Su questo, qualora si fosse critici cinematografici, ci si dovrebbe confrontare. Non sulla solita pelosa retorica dei "calabresi onesti", della "stragrande maggioranza laboriosa", che invece viene oscurata, parlando solo di 'ndrangheta. Invece, abbiamo dovuto sorbirci l'indignazione sui social, che poi è diventata istituzionale, con gli interventi, tra gli altri, del governatore Mario Oliverio, del presidente del Consiglio Regionale, Nicola Irto, nonché della parlamentare di Forza Italia, Jole Santelli (leggi qui).

E vai con i luoghi comuni.

Per Oliverio sarebbe stata offesa "la dignità di una intera regione impegnata a costruire faticosamente il proprio futuro, con le sue energie migliori, per riscattarsi". "La nostra è una comunità composta, nella sua stragrande maggioranza, da persone orgogliose, oneste e lavoratrici, che con la 'ndrangheta non hanno nulla a che vedere". Con l'eco finale della Santelli: "E' stato lanciato il messaggio subliminale di un corpo unico, cosa che offende due milioni di cittadini onesti, che vivono di lavoro e sacrifici".

Ancora una volta torna la retorica vittimista che vuole convincere la società che siano gli altri a dipingerci come brutti, sporchi e cattivi, a fronte del passato magnogreco, del clima o del bergamotto.
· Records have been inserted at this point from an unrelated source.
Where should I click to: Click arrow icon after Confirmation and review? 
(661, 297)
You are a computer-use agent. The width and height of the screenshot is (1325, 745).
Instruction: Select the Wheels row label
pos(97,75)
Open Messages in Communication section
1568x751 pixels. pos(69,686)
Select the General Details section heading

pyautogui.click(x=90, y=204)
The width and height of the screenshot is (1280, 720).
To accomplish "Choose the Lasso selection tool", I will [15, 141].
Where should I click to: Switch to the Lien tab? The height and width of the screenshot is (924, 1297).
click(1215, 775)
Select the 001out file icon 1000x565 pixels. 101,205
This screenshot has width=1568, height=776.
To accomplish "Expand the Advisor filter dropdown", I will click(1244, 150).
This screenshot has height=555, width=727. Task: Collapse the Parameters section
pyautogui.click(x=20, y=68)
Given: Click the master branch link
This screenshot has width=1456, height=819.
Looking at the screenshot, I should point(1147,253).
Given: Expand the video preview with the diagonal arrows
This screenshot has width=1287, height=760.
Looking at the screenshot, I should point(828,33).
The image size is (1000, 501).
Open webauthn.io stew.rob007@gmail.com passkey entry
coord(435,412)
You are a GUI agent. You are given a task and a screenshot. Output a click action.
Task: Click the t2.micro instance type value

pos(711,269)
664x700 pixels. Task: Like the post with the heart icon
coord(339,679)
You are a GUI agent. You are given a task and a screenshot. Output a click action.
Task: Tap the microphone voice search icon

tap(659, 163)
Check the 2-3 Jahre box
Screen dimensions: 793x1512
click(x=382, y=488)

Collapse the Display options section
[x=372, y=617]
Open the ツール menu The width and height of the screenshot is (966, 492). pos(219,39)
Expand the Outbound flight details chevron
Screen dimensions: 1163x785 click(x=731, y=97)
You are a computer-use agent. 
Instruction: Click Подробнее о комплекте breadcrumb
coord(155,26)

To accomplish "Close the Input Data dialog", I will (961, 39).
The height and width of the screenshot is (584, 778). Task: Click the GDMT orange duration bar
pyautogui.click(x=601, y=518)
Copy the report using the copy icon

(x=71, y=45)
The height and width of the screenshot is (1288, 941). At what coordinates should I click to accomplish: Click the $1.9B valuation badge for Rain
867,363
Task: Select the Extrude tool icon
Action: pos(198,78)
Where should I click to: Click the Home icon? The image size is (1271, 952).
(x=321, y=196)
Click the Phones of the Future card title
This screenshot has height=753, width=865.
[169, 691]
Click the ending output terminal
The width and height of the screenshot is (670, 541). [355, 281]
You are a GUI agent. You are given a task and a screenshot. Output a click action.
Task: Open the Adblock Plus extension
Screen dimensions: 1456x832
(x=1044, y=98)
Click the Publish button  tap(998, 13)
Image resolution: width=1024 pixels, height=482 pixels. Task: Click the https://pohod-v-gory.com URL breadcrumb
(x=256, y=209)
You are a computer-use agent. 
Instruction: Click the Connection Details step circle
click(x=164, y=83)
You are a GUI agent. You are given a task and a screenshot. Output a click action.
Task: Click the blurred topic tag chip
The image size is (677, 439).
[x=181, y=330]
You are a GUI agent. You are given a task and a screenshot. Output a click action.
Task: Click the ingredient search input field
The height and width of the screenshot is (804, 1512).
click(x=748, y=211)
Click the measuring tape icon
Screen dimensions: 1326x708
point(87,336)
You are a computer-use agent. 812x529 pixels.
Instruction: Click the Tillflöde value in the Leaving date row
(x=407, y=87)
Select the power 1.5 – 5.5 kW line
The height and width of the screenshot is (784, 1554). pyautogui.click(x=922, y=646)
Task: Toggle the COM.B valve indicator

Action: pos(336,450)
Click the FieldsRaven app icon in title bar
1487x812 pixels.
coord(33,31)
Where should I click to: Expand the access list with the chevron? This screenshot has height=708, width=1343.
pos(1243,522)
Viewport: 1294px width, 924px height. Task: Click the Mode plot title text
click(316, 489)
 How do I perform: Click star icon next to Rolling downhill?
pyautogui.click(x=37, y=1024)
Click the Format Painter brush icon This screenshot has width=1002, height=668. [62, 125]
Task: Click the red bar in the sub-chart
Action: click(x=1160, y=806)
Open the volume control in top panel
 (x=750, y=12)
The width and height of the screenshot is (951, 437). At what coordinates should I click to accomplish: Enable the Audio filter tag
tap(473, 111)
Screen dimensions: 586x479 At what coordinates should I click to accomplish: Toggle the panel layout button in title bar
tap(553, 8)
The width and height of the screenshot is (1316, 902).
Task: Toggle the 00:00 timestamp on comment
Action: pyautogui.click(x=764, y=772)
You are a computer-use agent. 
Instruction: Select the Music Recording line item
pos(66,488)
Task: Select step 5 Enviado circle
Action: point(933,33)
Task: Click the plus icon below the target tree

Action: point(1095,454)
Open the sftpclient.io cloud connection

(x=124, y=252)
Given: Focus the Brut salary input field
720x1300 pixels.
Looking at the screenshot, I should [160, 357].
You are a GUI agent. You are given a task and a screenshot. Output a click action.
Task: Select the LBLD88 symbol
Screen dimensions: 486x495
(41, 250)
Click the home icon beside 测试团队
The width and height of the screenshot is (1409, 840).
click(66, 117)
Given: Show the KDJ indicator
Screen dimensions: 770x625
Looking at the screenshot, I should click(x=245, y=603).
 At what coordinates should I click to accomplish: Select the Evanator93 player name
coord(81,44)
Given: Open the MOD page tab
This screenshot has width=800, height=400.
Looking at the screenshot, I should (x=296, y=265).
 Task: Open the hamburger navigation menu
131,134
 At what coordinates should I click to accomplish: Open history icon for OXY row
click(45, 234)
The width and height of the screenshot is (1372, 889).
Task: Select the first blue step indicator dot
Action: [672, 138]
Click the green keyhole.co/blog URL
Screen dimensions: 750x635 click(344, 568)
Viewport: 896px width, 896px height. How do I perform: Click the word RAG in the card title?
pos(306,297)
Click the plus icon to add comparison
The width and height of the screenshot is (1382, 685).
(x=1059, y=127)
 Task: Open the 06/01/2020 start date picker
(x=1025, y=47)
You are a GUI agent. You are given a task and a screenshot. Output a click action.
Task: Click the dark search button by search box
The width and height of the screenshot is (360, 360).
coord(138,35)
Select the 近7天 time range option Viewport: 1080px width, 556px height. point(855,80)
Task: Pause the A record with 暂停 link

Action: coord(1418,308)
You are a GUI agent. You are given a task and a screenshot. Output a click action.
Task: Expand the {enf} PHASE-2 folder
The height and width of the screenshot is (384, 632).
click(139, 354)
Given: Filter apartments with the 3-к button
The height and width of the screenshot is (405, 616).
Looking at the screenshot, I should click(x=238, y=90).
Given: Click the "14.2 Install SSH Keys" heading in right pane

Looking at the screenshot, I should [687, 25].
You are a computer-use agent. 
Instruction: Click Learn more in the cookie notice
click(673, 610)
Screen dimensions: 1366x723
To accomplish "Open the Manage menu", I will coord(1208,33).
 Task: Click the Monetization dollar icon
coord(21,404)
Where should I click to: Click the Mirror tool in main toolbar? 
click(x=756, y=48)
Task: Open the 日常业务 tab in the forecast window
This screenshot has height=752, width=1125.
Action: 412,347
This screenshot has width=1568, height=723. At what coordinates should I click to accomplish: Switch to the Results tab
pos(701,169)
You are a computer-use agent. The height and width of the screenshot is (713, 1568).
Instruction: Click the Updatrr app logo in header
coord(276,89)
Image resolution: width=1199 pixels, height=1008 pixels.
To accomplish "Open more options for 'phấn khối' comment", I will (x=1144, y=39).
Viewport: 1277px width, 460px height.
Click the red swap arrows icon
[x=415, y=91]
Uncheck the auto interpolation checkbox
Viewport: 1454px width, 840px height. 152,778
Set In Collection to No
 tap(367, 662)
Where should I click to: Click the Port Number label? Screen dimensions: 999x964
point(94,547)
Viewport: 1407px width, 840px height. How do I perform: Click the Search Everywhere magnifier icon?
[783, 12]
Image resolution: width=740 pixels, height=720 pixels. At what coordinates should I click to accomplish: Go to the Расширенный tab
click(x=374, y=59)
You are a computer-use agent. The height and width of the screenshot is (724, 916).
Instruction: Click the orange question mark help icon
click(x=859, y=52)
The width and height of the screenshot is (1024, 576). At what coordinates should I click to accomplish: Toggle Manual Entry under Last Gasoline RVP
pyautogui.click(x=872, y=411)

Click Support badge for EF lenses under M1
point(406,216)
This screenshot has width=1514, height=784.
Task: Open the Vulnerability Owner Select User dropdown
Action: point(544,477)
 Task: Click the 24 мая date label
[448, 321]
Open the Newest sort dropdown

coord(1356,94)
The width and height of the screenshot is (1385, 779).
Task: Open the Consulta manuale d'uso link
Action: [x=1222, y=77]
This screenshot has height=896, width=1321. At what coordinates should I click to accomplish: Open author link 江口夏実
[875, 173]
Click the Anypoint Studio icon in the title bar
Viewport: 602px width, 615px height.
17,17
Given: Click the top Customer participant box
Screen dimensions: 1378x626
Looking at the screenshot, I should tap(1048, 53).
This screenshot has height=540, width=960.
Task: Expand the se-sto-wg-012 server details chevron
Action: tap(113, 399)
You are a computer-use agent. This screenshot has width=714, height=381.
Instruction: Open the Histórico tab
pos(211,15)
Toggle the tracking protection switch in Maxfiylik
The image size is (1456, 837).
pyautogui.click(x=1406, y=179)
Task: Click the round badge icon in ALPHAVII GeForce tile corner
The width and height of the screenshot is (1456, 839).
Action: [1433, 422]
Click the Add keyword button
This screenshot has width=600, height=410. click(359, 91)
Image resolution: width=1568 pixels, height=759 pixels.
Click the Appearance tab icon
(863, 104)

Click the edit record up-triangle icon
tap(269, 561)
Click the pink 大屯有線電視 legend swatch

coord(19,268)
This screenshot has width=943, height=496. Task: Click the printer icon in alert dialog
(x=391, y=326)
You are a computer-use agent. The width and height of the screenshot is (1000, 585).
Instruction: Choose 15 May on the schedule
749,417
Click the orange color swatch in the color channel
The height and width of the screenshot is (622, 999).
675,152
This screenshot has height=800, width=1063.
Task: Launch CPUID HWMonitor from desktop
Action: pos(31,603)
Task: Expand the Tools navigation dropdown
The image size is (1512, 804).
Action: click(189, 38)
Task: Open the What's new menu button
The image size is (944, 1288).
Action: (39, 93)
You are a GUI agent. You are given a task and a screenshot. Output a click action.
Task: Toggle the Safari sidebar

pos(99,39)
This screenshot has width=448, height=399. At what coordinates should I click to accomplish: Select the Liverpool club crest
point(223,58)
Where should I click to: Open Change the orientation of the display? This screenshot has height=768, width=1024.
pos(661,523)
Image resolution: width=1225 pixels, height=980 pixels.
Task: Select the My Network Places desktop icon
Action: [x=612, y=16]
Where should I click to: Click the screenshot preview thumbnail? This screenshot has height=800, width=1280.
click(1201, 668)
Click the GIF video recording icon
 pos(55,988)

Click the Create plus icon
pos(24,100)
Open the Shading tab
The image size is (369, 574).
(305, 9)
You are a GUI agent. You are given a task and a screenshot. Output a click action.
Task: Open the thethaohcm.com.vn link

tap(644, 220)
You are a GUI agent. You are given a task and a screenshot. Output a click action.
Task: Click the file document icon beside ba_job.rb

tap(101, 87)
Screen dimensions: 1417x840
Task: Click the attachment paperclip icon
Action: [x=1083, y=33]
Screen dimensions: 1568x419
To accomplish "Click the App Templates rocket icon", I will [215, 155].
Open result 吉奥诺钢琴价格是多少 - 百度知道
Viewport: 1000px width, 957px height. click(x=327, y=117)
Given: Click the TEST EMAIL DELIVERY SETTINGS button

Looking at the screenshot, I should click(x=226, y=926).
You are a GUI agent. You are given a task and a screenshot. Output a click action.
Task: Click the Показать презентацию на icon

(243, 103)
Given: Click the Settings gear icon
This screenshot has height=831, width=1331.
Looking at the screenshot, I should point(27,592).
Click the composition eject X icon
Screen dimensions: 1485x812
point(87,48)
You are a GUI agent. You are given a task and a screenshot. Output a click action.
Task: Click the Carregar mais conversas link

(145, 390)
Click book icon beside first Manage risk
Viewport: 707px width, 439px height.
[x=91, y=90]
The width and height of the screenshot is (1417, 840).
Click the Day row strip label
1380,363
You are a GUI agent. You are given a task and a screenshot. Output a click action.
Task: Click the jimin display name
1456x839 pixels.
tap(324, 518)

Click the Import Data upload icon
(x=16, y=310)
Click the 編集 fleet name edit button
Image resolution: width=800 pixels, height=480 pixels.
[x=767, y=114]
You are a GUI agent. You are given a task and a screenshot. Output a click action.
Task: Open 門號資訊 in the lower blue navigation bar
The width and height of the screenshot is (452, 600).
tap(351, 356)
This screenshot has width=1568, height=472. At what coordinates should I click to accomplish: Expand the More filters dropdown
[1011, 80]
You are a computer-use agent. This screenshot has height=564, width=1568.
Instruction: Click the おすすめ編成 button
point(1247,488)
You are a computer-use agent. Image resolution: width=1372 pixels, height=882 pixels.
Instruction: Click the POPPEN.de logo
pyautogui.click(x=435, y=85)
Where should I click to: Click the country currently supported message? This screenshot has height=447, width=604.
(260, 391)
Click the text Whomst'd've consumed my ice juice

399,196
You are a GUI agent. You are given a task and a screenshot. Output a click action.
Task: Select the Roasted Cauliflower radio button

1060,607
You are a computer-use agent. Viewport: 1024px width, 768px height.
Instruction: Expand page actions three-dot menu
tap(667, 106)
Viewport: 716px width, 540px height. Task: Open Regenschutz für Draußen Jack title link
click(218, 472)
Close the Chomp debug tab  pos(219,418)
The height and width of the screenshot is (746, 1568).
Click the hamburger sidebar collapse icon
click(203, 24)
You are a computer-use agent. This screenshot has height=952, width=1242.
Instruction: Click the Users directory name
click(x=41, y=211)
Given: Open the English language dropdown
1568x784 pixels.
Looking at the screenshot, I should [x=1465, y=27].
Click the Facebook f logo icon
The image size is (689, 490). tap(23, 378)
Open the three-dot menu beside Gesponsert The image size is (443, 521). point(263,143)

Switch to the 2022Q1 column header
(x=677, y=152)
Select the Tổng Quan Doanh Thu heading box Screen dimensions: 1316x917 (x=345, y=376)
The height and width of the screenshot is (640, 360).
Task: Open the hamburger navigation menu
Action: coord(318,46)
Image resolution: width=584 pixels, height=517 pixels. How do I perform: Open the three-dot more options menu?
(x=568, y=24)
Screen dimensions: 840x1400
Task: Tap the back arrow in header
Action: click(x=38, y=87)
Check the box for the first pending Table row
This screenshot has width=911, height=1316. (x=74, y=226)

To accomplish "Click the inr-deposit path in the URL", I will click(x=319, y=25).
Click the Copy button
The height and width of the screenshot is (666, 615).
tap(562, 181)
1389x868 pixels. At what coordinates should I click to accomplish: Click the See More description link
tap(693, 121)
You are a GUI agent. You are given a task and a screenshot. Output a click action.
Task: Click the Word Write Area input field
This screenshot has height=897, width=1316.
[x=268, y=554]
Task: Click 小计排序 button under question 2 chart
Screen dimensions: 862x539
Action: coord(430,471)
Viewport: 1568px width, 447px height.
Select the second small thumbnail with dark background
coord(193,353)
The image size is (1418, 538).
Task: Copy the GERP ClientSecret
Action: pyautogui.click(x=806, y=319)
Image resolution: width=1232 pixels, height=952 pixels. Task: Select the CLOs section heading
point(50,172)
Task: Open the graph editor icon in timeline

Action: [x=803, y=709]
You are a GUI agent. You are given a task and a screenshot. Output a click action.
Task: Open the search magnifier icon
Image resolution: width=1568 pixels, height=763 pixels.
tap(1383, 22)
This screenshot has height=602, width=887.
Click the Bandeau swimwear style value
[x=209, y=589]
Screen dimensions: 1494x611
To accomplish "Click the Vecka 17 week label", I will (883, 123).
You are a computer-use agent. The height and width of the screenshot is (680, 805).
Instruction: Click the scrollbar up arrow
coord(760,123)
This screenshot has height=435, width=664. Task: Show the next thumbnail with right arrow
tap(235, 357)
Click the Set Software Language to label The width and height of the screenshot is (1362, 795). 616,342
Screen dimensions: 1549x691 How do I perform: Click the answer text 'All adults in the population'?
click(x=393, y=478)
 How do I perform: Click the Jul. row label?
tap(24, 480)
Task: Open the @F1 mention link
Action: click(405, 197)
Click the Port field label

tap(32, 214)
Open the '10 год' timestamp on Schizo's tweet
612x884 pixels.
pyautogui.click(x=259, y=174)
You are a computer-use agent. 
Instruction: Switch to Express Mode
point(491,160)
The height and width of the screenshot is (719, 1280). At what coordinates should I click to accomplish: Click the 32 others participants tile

Nessuno ha protestato contro "Gomorra", sostenendo che si volesse far passare l'onnipotenza della camorra, invece di parlare della mozzarella di bufala, della pizza o delle meraviglie di Napoli. O, ancora, nessuno ha detto che "Romanzo Criminale" abbia fatto passare il messaggio di una Roma asservita ai diktat della banda della Magliana, invece di mostrare la maestosità del Colosseo.

Solo in Calabria, tutto ciò viene usato come strumentale scudo. Un negazionismo vergognoso, come se si negasse l'Olocausto o, meglio, se si dicesse "sì è vero, c'è stato, ma Hitler ha fatto anche cose buone".

E invece, la Calabria potrà fare passi in avanti contro la 'ndrangheta che – con buona pace della politica – è IL problema, solo se diventerà un caso nazionale. Solo se prenderà coscienza del fatto che in determinati contesti degradati, non è vero (ripetiamo, NON E' VERO) che la maggior parte della popolazione sia onesta e laboriosa oppure che, in contesti molto più ricchi e sviluppati, come quelli della borghesia, non è vero (ripetiamo, NON E' VERO) che non si strizzi l'occhio alla 'ndrangheta, al malaffare e alla mentalità mafiosa.

Nel giorno di Capaci, ai vari Oliverio, Irto, Santelli e simili agglomerati politici, forse è meglio ricordare quanto raccomandava Paolo Borsellino: "Parlate della mafia. Parlatene alla radio, in televisione, sui giornali. Però parlatene". Che se ne parli, però, con cognizione di causa, non con l'inguardabile fiction "Duisburg – Linea di sangue" andata in onda qualche sera fa: con produzioni e realizzazioni adeguate, girate in Calabria, nei luoghi della 'ndrangheta, produzioni e realizzazioni che abbiano un percorso di documentazione alle spalle, che non facciano parlare i calabresi in siciliano, che non facciano magiare pasta e 'nduja o che non raccontino la 'ndrangheta in maniera folkloristica, ma per il cancro che è. Film che siano affidati a sceneggiatori veri e ad attori credibili.

Insomma, storie che mostrino la pervasività del fenomeno 'ndranghetista, che non è così marginalizzato come la politica vorrebbe far passare. Come ci diranno certamente i vari Gioacchino Criaco e Mimmo Gangemi nella kermesse di luglio nella Locride. Pagata dalla Regione.